That said, it is good, if you have a compass measurement, to see if it shows up as a designated directon on the stupid sheet. It is a good first step.
The Indians didn't have fancy equipment, such as compasses or theodolites, only their eyes, and so their alignments were probably off by a degree or more to begin with.

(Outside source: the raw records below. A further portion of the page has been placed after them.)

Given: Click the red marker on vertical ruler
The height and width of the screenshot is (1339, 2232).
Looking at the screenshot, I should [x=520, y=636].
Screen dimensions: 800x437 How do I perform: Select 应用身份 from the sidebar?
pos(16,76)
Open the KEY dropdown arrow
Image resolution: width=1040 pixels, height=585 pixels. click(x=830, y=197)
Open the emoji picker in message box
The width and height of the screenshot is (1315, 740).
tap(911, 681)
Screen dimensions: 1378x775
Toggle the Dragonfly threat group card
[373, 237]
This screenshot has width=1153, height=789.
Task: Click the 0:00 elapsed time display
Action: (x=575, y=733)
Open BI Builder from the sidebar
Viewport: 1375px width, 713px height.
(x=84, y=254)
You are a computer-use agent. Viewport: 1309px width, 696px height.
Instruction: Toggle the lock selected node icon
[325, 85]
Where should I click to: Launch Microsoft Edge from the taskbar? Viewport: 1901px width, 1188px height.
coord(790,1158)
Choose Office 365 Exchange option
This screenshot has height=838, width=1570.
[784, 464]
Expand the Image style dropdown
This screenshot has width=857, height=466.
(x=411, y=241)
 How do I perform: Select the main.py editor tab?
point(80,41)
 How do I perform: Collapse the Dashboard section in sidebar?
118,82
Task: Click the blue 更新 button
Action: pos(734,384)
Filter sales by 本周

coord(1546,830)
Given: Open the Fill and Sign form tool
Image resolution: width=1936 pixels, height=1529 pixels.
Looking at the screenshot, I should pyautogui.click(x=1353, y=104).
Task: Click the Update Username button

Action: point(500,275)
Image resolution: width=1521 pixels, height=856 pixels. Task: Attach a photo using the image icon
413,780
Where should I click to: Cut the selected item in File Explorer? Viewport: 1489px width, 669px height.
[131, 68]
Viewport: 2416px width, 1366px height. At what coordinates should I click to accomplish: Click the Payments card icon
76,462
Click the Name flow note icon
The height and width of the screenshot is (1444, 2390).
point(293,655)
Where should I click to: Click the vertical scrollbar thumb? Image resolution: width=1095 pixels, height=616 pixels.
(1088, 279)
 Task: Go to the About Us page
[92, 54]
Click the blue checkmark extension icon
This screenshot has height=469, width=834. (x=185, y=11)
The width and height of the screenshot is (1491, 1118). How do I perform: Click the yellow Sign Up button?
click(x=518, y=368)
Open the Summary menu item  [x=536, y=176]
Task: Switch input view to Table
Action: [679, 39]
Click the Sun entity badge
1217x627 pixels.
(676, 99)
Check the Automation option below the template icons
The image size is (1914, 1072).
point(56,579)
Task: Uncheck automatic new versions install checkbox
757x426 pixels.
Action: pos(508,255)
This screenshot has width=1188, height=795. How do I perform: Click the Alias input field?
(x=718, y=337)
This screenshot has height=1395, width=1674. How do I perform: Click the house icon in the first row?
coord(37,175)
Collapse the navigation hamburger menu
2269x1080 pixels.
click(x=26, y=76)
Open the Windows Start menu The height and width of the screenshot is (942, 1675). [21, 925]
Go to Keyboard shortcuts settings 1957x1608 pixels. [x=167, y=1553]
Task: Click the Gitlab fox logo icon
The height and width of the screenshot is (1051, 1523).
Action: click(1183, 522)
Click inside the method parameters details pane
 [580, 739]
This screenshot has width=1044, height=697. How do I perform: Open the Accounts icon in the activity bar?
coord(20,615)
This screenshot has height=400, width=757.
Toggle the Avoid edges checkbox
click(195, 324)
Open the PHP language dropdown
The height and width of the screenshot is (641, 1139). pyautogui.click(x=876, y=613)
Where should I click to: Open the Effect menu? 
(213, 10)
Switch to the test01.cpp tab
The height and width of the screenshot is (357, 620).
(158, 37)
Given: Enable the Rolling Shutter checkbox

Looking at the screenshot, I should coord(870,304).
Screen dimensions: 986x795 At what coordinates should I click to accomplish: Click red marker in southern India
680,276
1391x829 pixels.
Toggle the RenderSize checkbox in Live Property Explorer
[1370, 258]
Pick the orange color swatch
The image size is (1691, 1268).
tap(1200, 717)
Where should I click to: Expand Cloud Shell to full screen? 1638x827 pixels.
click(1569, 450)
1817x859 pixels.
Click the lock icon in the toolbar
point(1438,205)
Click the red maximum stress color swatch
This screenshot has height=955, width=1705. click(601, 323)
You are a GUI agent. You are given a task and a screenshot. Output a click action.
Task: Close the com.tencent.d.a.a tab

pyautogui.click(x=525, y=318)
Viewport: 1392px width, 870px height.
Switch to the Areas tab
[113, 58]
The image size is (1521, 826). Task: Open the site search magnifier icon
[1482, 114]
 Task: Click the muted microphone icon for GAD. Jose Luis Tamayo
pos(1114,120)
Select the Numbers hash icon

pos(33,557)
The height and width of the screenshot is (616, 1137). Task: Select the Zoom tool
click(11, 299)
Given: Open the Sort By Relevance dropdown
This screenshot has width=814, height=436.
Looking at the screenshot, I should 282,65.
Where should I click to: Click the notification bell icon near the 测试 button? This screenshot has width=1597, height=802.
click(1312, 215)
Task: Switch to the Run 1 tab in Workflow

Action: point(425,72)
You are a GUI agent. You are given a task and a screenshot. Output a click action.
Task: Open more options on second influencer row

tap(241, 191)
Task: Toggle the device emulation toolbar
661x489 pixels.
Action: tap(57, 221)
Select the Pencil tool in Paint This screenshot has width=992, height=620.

Something to keep in mind.
Some very good advice above.
What is "Exit to Sky World/Underworld?" Something to do with the Milky Way (and all its other names), perhaps?
Tim: yes, I think so.
TRIPOD ROCK, PYRAMID MOUNTAIN
(Morris County, New Jersey, c.1900 BC)
Dr. R.M. de Jonge ©, drsrmdejonge@hotmail.com
Summary
The Tripod Rock site at Montville Township, New Jersey, consists of a man-made dolmen with a huge capstone, two big Marker Stones indicating Sunset at midsummer day, and a menhir (upright stone). It clearly is a site constructed by the megalith buil-ders of Europe when America was a colony of Egypt (2500-1200 BC). The monu-ment tells the story of the Egyptian discovery of America during the Fourth and Fifth Dynasties of the Old Kingdom. The site is dated to the Twelfth Dynasty, c.1900 BC.
De Jonge, R.M., Website: www.slideshare.net/rmdejonge
IN reply to Norman: Yes but the Indians were not trying to reconstruct their past culture.